→ Page text:
"""
Joss Whedon - "Wonder Woman" Movie - Bring Back The Bondage For Wonder Woman

Wednesday 8 October 2008, by Webmaster

If Warner Bros.’ new directive is that the studio’s adaptations of DC characters be even darker, where does that leave Wonder Woman? From the sound of things, the film’s producer isn’t too keen on playing up the powerful sexual metaphors that the superhero represents. But that’s exactly what the filmmakers should play up, argue comic book writers, if they want to make a Wonder Woman who’s not just darker, but also more true to the spirit of the original and yet the most modern version we’ve ever seen.

“Wasn’t the guy who created her a protofeminist?” asked former “Catwoman” writer Ed Brubaker. “He had multiple wives-slash-lovers, and was a crazy character for his time.”
"""
Print the Wonder Woman movie article word for word, from the headline to the last line. The records are not needed here.

→ Provided data:
"""
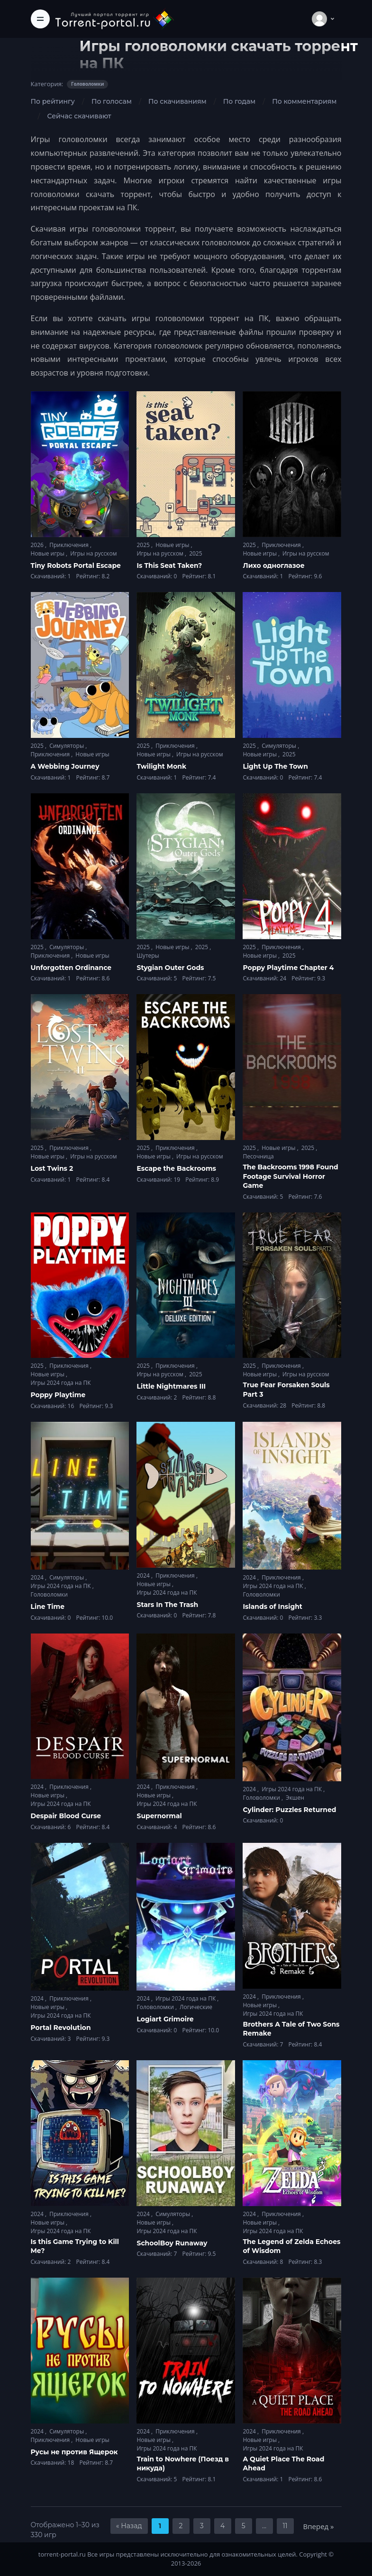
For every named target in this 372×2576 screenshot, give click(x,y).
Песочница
"""
"""
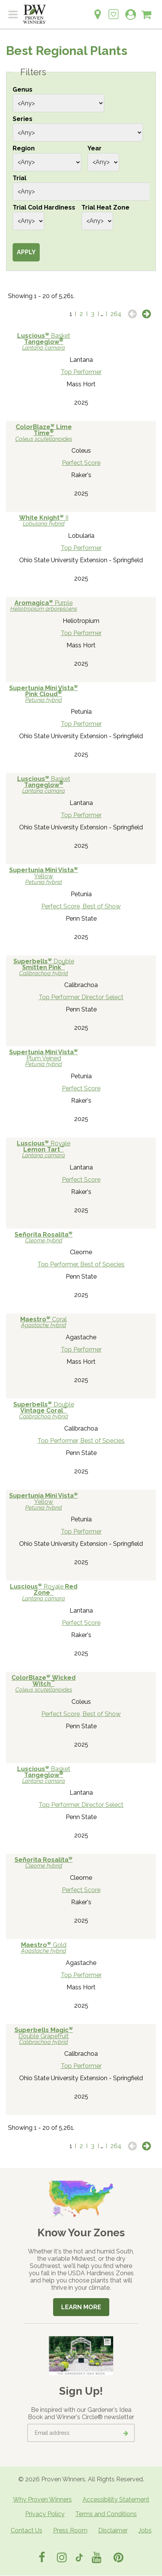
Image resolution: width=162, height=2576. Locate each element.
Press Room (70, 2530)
"""
→ Worked answer:
Joss Whedon - "Wonder Woman" Movie - Bring Back The Bondage For Wonder Woman

Wednesday 8 October 2008, by Webmaster

If Warner Bros.’ new directive is that the studio’s adaptations of DC characters be even darker, where does that leave Wonder Woman? From the sound of things, the film’s producer isn’t too keen on playing up the powerful sexual metaphors that the superhero represents. But that’s exactly what the filmmakers should play up, argue comic book writers, if they want to make a Wonder Woman who’s not just darker, but also more true to the spirit of the original and yet the most modern version we’ve ever seen.

“Wasn’t the guy who created her a protofeminist?” asked former “Catwoman” writer Ed Brubaker. “He had multiple wives-slash-lovers, and was a crazy character for his time.”